“Big Huge”…this phrase leaps out at you from every corner. It bellows from the mouths of television stars, winks at you from newspaper columns, surfs the web on popular sites, and even echoes from our own lips. Like an eager explorer claiming new lands, it’s laid its claim across the conversational landscape, unfurling from coast to coast.
How on earth did “big huge” muscle its way into our everyday language, and take a stand as the de facto term for something large? What bright-eyed school kid was the first to spit it out, not knowing they were lighting a linguistic spark that would set ablaze our conversations in one of the most widely spoken languages on the planet?
I may be the only one climbing this mountain of linguistic curiosity, but I refuse to believe I’m the only one noticing this wildfire of a phrase.
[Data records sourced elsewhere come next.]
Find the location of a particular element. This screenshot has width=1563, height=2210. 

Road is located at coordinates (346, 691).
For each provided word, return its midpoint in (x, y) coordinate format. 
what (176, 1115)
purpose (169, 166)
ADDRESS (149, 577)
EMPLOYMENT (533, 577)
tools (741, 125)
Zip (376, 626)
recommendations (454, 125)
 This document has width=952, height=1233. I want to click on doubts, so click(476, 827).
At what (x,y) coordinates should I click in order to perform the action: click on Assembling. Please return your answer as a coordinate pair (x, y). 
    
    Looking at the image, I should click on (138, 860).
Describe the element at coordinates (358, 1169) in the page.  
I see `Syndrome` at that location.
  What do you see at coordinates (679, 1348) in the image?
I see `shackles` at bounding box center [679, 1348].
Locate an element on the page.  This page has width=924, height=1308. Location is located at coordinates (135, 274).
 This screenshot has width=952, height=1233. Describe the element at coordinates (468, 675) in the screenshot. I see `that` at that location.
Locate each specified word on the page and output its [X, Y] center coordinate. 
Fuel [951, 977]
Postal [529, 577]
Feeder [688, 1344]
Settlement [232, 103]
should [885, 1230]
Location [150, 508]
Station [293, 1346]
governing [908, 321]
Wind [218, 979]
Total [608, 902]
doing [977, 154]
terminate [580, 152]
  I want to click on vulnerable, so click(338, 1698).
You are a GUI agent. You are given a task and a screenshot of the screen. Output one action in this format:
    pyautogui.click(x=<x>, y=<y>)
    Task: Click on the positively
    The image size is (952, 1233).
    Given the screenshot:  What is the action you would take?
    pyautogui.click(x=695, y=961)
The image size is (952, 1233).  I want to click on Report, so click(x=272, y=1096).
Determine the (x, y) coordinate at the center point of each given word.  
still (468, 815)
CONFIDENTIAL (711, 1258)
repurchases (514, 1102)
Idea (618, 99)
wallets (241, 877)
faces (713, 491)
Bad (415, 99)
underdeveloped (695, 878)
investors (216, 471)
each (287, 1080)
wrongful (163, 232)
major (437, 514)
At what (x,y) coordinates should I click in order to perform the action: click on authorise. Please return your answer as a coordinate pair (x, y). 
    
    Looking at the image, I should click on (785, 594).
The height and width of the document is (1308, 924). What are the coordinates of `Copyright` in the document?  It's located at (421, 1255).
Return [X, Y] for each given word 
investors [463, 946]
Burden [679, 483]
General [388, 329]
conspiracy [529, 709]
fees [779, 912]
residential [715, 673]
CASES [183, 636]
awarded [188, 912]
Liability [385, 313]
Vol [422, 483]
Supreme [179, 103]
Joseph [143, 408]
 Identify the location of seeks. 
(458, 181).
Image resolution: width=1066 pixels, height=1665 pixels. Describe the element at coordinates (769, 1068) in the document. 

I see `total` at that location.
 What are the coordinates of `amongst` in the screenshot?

Isn’t the word “huge” a large enough bucket to hold the mammoth magnitude of an object, issue, or event? Are words like “colossal”, “astronomical”, and “mammoth” not wearing enough of a dramatic cape to depict the titanic tale of Shaquille O’Neill’s humongous feet?
Let’s ponder these questions, as I unfurl my discontent with this phrase. It’s not just its omnipresence that grinds my gears. It’s its yawning lack of linguistic inventiveness. It’s as if we’ve abandoned the playground of word creation.
For instance, take “ginormous”. What a delight of a word! It’s like a dance between gigantic and enormous. When something is so gigantic it casts enormous in its shadow, that’s when we whip out “ginormous”. Bravo, word wizards!
Am I making a mountain out of a molehill? Perhaps my mind is just shooting off sparks after long work hours? The answer…probably.
But words matter. They aren’t tiny pebbles in the river of life; they’re the boulders that shape the flow! They’re big. They’re huge. They’re a monumental combination of both.
But they’re definitely, most certainly, not “big huge”.